Hotspot yang dipadamkan dengan hujan hasil OMC lebih efektif jika dibandingkan dengan upaya water bombing dan terrestrial dalam mengatasi karhutla.
Operasi Modifikasi Cuaca (OMC)
Saat ini, pemerintah memang memfokuskan OMC untuk menanggulangi karhutla di Sumatra dan Kalimantan.
Adapun waktu pada musim transisi hujan ke musim kemarau sengaja dipilih karena pada dasarnya OMC sangat bergantung pada keberadaan awan hujan.
Jika OMC baru dilakukan pada musim kemarau atau pada saat karhutla sudah terjadi maka akan sulit melakukan OMC karena biasanya keberadaan awan sulit ditemukan.
Oleh karenanya, air hujan yang berhasil diturunkan pada musim transisi diupayakan untuk disimpan ke dalam kubah gambut dengan mengisi embung-embung yang berada di daerah rawan karhutla.
Nantinya, jika musim kemarau dan karhutla terjadi, cadangan air ini juga bisa digunakan oleh tim Manggala yang bekerja secara terrestrial.
Dampak OMC Penurunan hotspot
Dwikorita menjelaskan, efektifitas pembasahan lahan gambut dalam memitigasi karhutla sudah terbukti.
Berdasarkan data yang berhasil dihimpun, telah terjadi keterlambatan lonjakan hotspot (titik panas) di Sumatra dan Kalimantan.
Pada tahun 2014-2015 Provinsi Riau menjadi daerah rawan karhutla-mengalami kenaikan hotspot pada Februari-Maret dan mencapai puncaknya pada Juli, Agustus, dan September.
Namun seiring dengan masifnya OMC pada musim transisi kemarau, pada tahun 2019, puncak hotspot di Riau baru terjadi pada September dengan jumlah titik yang melandai.
Provinsi Riau menjadi salah satu lokasi rawan karhutla dari tahun ke tahun dan masuk ke dalam 10 besar provinsi dengan luas area lahan karhutla terbesar.
Pada tahun 2009, luasan lahan yang terbakar di Riau adalah 120,504 hektare, 183,809 hektare pada 2015, 90,550 hektare pada 2019, dan menurun signifikan pada 2023 yaitu 7,267 hektare.
“Hotspot di Provinsi Riau berkurang 93,9% pada tahun 2023 jika dibandingkan tahun 2019,” jelas Dwikorita.
Penurunan jumlah hotspot juga terjadi di Kalimantan.
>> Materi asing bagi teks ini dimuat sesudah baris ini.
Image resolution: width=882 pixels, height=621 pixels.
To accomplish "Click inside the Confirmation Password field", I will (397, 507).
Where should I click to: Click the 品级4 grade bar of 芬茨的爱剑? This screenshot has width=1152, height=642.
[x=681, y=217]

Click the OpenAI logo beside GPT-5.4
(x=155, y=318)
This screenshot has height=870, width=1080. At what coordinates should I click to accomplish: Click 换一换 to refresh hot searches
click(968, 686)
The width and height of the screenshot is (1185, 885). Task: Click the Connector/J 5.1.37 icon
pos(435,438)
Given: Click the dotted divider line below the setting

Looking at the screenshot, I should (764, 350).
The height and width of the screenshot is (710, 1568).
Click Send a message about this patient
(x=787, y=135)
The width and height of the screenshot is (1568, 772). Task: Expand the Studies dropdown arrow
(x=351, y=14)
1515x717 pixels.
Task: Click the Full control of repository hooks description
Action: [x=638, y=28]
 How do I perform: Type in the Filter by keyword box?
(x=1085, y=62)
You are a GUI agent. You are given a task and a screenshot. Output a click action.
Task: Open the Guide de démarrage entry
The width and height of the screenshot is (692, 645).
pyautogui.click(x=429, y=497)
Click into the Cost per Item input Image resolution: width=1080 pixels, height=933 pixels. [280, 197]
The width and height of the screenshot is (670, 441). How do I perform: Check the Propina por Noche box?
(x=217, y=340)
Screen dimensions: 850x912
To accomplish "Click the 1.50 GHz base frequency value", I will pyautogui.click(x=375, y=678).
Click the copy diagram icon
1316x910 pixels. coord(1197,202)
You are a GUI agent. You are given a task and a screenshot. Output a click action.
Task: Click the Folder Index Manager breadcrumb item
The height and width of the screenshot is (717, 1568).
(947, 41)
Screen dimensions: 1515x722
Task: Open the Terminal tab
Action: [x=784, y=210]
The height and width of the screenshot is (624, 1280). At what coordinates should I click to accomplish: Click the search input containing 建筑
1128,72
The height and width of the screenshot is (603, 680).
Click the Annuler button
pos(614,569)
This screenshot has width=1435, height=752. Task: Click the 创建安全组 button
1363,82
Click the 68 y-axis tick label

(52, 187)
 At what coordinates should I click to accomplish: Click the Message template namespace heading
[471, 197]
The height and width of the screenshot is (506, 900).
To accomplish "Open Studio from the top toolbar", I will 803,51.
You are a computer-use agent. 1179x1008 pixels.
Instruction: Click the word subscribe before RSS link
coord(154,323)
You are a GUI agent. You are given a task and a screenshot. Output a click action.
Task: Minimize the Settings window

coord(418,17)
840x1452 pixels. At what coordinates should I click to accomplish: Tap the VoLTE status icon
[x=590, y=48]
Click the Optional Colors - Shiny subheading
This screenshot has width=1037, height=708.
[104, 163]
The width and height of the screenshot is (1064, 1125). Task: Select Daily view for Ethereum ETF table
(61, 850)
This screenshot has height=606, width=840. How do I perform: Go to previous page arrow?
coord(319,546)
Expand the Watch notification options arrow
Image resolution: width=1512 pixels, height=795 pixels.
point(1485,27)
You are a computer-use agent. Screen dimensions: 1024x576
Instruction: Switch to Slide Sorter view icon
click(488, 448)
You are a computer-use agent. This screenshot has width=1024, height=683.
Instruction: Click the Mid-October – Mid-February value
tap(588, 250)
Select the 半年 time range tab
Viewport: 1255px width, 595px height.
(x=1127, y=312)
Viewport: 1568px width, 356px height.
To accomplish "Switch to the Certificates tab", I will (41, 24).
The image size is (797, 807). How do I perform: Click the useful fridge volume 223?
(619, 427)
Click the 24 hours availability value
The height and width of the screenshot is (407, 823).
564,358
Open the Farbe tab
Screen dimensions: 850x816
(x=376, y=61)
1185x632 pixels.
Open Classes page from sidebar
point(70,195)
Kenaikan hotspot yang biasa terjadi pada Agustus kini melambat menjadi September bahkan Oktober.
Kalimantan Tengah pada 2009 luasan area yang terbakar yaitu 247,942 hektare, 583, 833 hektare pada 2015, menurun menjadi 317,749 hektare pada 2019, dan 165,896 hektare pada 2023. (*/S-01)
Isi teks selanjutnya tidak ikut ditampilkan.